» GIVEN INSTRUCTION:
Which lines of the records below contain the string "perform"? Pull out each of those lines in full, treating uppercase and lowercase as different.

» RECORDED INFORMATION:
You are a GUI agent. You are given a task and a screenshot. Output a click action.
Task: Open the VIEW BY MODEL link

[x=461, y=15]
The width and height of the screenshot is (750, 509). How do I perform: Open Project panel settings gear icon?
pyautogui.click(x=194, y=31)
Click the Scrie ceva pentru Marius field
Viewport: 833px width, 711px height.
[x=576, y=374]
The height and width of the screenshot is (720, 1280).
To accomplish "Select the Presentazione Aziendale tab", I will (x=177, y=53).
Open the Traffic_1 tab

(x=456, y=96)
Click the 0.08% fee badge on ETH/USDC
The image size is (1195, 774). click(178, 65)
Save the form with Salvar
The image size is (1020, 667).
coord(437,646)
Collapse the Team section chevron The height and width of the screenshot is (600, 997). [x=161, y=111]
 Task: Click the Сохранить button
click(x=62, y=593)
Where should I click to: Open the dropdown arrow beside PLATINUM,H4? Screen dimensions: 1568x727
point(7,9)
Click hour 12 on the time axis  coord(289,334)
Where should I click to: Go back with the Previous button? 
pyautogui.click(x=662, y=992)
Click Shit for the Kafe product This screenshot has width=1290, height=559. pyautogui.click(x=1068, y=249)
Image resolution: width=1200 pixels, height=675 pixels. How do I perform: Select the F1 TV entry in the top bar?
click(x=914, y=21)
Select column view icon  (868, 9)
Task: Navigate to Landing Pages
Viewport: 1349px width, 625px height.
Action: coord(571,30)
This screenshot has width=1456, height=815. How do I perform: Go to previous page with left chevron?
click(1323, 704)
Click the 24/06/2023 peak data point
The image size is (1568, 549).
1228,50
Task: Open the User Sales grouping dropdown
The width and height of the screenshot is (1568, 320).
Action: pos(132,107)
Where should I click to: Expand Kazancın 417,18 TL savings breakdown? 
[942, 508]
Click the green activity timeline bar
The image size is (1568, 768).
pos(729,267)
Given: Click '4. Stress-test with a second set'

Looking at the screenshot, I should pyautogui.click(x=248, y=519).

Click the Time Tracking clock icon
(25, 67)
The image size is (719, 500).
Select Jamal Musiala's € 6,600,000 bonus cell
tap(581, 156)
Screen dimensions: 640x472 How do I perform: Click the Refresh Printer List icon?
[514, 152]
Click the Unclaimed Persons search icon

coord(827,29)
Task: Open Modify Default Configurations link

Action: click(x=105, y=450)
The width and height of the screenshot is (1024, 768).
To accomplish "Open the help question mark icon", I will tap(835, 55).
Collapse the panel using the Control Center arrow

» WRITTEN ANSWER:
The width and height of the screenshot is (750, 509). How do I perform: Open Project panel settings gear icon?
Image resolution: width=1200 pixels, height=675 pixels. How do I perform: Select the F1 TV entry in the top bar?
This screenshot has width=1456, height=815. How do I perform: Go to previous page with left chevron?
Screen dimensions: 640x472 How do I perform: Click the Refresh Printer List icon?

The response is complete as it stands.